There also a spot featuring the stump of a 40-year-old who lost his leg to smoking; another shows a 55-year-old man who had open-heart surgery. And then there’s Terrie Hall, the haunting North Carolinian whose first anti-smoking spot aired in her home state in 2006.

“She's back. The woman with the deep, throaty rasp will again appear in graphic ads to warn about the reason she lost her real voice: smoking,” writes Wendy Koch in USA Today, referring to Hall, now 52 years old. Hall “attracted so much public attention” in last year’s inaugural campaign that a new print ad advises smokers to “record your voice for loved ones while you still can.” In her new TV spot, Hall says: "My grandson has never heard my real voice. I don't even remember what my own voice sounds like."

Last year’s campaign led to an increase of 200,000 calls to smokers’ quit lines (such as 1-800-QUIT-NOW or www.smokefree.gov), reports the AP’s Stobbe. “The CDC believes that likely prompted tens of thousands of smokers to quit based on calculations that a certain percentage of callers do actually stop,” he writes.

Meanwhile, the Justice Department announced Wednesday it would not ask the U.S. Supreme Court “to review a federal appeals court ruling that blocked new graphic warnings on cigarette packages,” CNN’s Steve Almasy reported

Writing on HuffPost’s “Healthy Living” blog the day before, Dr. Howard K. Koh, the assistant secretary for health at the U.S. Department of Health and Human Services, outlined the Obama administration’s “steadfast commitment to end the tobacco epidemic” and maintained that “the D.C. Circuit's ruling against the warning labels won't deter the FDA from seeking an effective and sound way to implement the law.”

Koh pointed out that the FDA “will undertake research to support new rule-making on graphic warning labels consistent with the Family Smoking Prevention and Tobacco Control Act.”The now-defunct warnings are still posted on the FDA's website, however, including one that shows smoke coming out of a hole in a man’s throat.Perhaps that powerful image seems familiar to you, even it if didn’t make its way to a pack of Marlboros. 

Debi Austin, a 62-year-old Californian who was featured in a widely played 1996 commercial that showed her inhaling a cigarette though a hole where her larynx had been, died last month after battling cancer for 20 years, Lisa Flam reported on NBCnews.com. She had her first cigarette at age 13, she tells us in the spot.

“When I found out how bad it was, I tried to quit. But I couldn’t. They say nicotine isn’t addictive.
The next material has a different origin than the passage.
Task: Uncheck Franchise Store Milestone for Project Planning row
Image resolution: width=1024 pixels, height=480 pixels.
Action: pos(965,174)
How could they say that?” she asks plaintively.

“Though they can be hard to watch, commercials like Austin’s are effective in spreading the anti-smoking message,” Andrew Strasser, an associate professor of psychiatry at the University of Pennsylvania who studies the effectiveness of anti-smoking PSAs, tells Flam.

“We think it's important the public continues to be informed about the health risks of smoking,” David Sylvia, a spokesman for Altria Group, told the WSJ in response to the new advertising yesterday. 
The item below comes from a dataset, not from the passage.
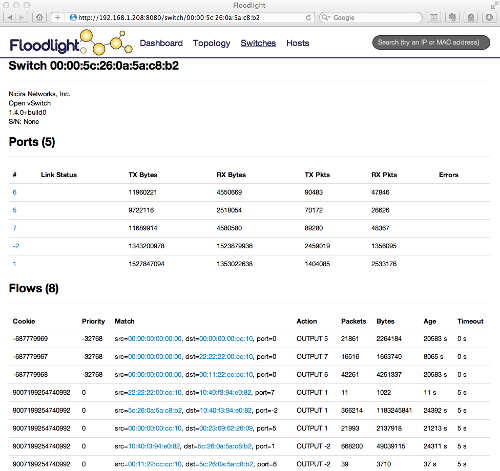The image size is (500, 471).
Task: Click dst MAC 22:22:22:00:cc:10 link
Action: (x=226, y=357)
“Cigarette companies in the U.S. aren't allowed to advertise on TV or radio, but they can still buy newspaper and magazine advertisements in addition to in-store displays,” Betsy McKay and and Mike Esterl point out. “The industry spent $8 billion on marketing in 2010, according to the Federal Trade Commission, most of it in price discounts paid to cigarette retailers or wholesalers.”

In contrast, the new CDC campaign has about $48 million to spend for its 16-week flight on TV. All of the ads, including two TV PSAs, will be available from the Plowshare Group’s download media center at no cost. There is no expiration date on the print, out-of-home and digital efforts; several of the TV ads expire in July.